Some of the thousands of students who descend on the mountain village of Kakopetria over the winter months are ‘terrorising’ the villagers, the community leader said on Monday, complaining that all too often they destroy private property and cause a public nuisance.
Parents’ groups meanwhile have said they’re worried about what they say is the widespread use of drugs, alcohol and the morning-after pill by students on their weekend trips.
Approximately 10,000 students are expected to visit Kakopetria over the next three months.
“The situation has got out of control,” the president of the confederation of organised parents, Kyriakos Nikiforou, told state broadcaster Cybc on Monday.
He said students often consume large quantities of drugs and alcohol, while some have been found to be in possession of weapons such as baseball bats and brass knuckledusters.
During these trips, Nikiforou added, there is also a significant increase in the purchase of ‘morning-after pills’ to avert potential unwanted pregnancies.
“The police are informed and ready, and arrests will be made if deemed necessary,” Nikiforou warned.
Police have made a number of arrests in the past over deviant behaviour during student trips to the mountains, with the most recent arrest occurring last weekend, when police found one joint in a room rented out by students, according to police spokesman Andreas Angelides.
Kakopetria community leader Ioannis Iakovides told Cybc that these trips often constitute “a source of terrorism” for the local villagers.
He said that with all the drugs and alcohol the students consume they often cause a public nuisance, and destroy private property. He confirmed that there is a pronounced increase in the purchase of the ‘morning-after pill’ from pharmacies in the mountain communities during the winter weekends.
But he acknowledged the welcome source of income the students provide.
“The bulk of students visiting Kakopetria are an important source of income for the village,” Iakovides said, “and many businesses are kept alive just by these trips.”

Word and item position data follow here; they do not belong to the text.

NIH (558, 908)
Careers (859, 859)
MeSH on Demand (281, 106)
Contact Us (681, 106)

“The ‘good’ tourism is welcome in our village,” Iakovides added, “but we don’t want the bad kind of tourism, in which locals are deprived of sleep and often find their property damaged.”
Education minister Costas Hambiaouris also waded into the debate on Monday.

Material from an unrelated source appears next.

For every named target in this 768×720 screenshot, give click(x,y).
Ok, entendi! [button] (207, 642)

“We have already discussed the issue with organised parents and we are working on finding the best way to prevent and tackle such incidents,” he said.

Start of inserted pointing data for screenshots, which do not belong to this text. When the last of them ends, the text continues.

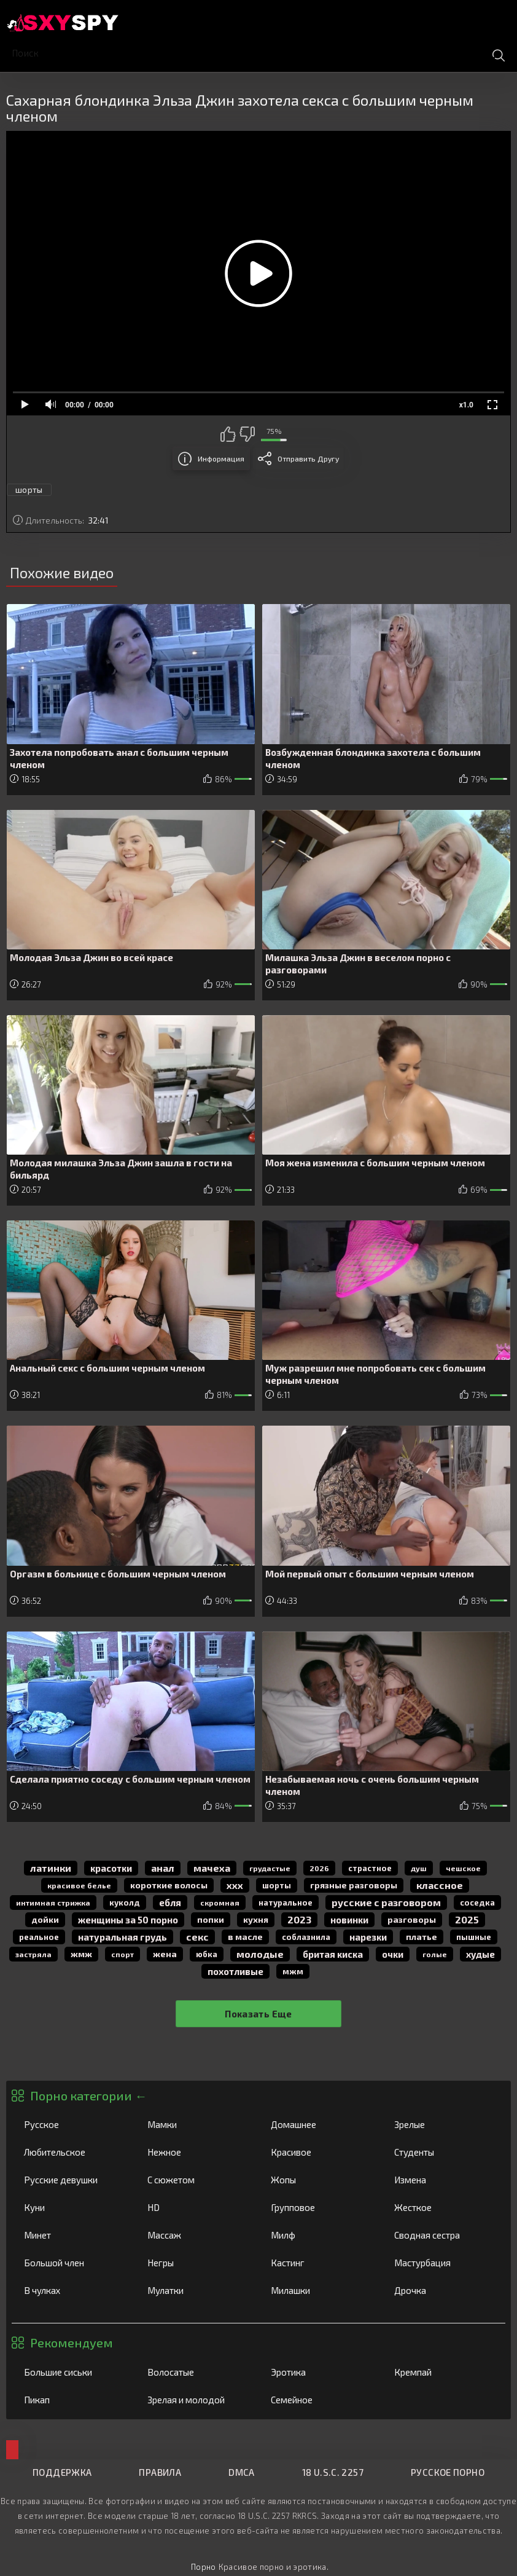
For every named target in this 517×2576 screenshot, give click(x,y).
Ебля (170, 1902)
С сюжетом (196, 2179)
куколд (124, 1902)
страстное (370, 1868)
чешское (463, 1868)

A call has been made to parents to refuse to sign the consent form handed out by the students organising the trips.
The cases of drug use by students during weekend mountain retreats have brought to the fore the issue of drug use in schools, with police requesting that school management staff do not hesitate to report such incidents, Cybc reported..
According to the education minister, this issue must be tackled holistically, with the cooperation of all involved parties, including the parents themselves.